Heartbreaking photos of mom giving birth to her stillborn child have a powerful message
Several people agree that the best decision they have made in their lives was becoming parents as it was one of the most wonderful experiences in the world.
It doesn’t mean it is not dangerous, though. Experts revealed that 1 out of 3 pregnancies end up in miscarriages during the first trimester and 1 in every 200 cases result is a child being born dead.
According to Viral Thread, 33-year-old Sarah Jade knows it firsthand as her second son, Aksel Jude, died when she was 33 weeks pregnant due to severe critical complications with the development of his brain.
The pregnancy was so far along that the only way to ‘expulse’ the baby was through labor, just in the same way she would do it if Aksel hadn’t died.

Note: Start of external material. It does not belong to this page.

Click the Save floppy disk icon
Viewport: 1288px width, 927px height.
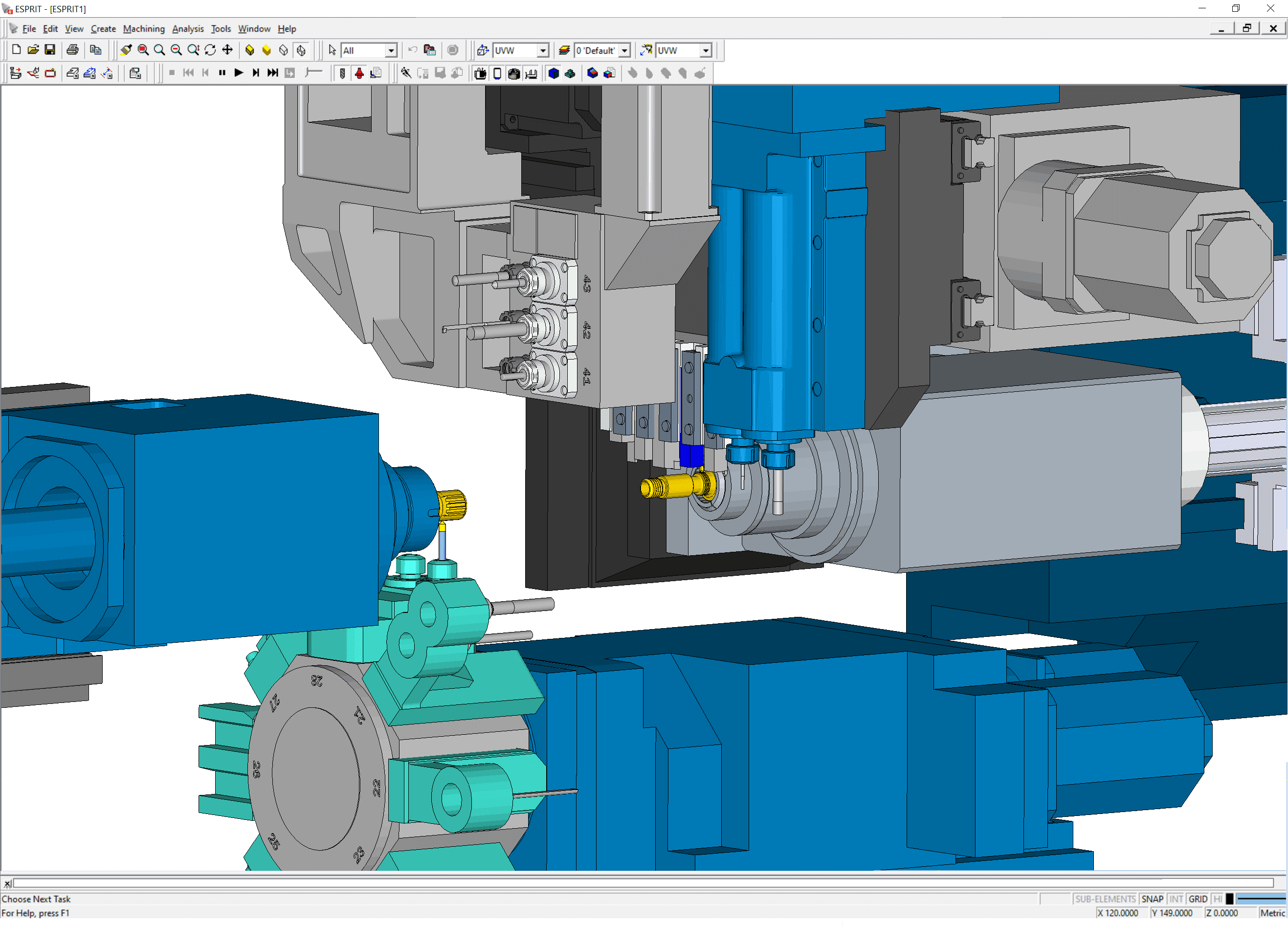tap(50, 50)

Knowing that, Jade contacted childbirth photographer Lacey Barratt to document the entire process. The photos of the labor shared demonstrated how painful and heartbreaking it was for Jade and her husband, Tim.

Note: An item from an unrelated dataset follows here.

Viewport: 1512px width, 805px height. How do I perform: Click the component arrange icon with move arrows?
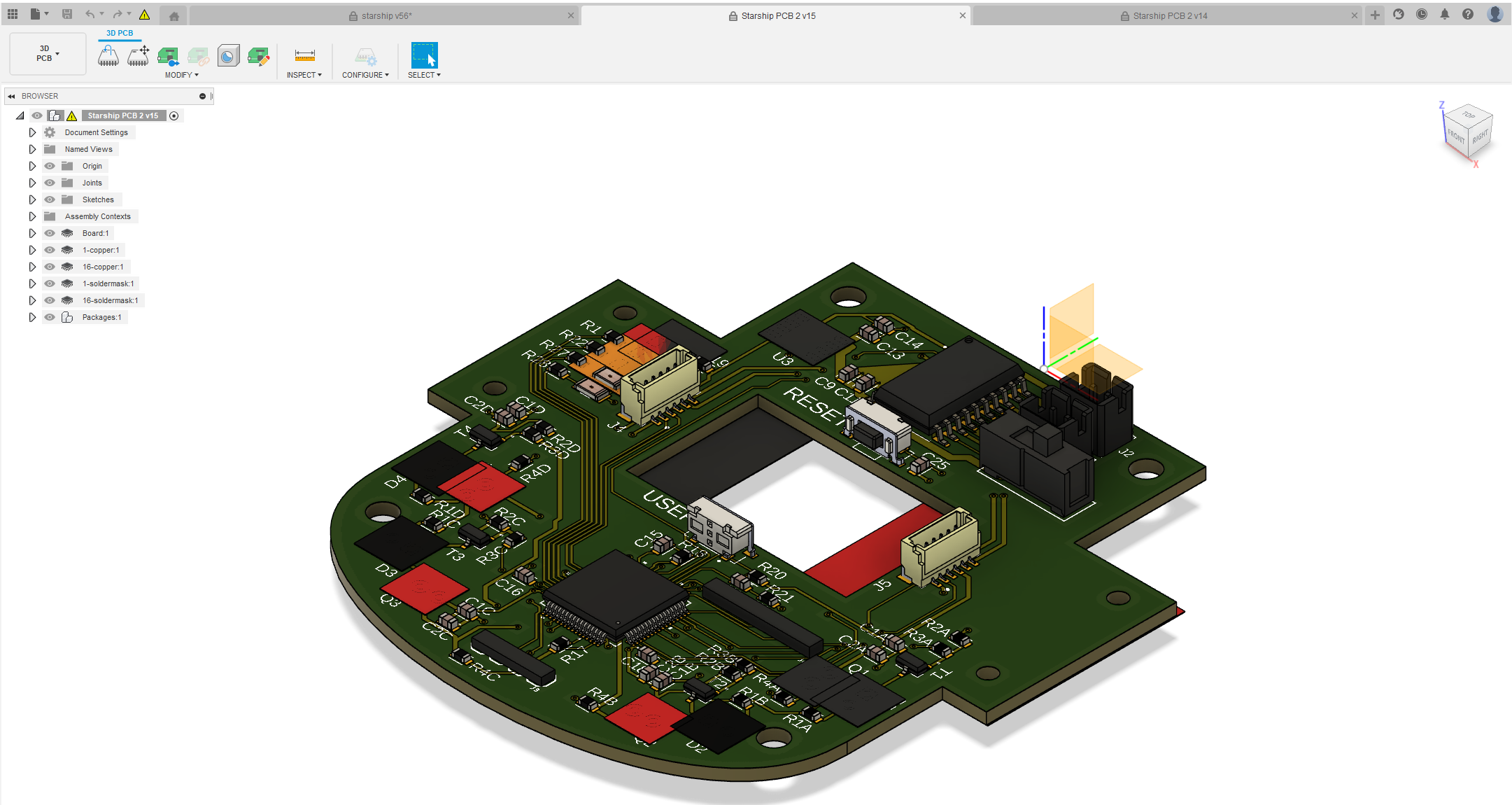tap(139, 56)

Even though losing a child is one of the worst experiences people can go through, Jade admitted that capturing that moment helped her and Tim to heal from their loss.
She gave details about that day pointing out that, at some point, Aksel was halfway out but he went back in and she had to push all over again, just as if the entire delivery process restated from the very beginning.

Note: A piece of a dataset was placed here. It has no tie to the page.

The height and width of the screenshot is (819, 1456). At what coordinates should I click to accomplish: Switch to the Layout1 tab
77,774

It was a sort of message for her: her body wanted to push him out but her heart wanted to keep him inside. After he got out, the couple hold him in what was described ‘an amazing feeling’ as seeing and touching him helped them understand the reality.
For the stillborn baby’s funeral, the entire family got together to say goodbye, including the couple three-year-old son, Arthur. He couldn’t understand why his baby brother was ‘not talking’ and ‘sleeping.’
‘Before I had Aksel I was just happy with just having one child. But now I feel so incomplete. We are just taking it one day at a time and trying to move forward.’
Sarah Jade, Viral Thread, March 2018.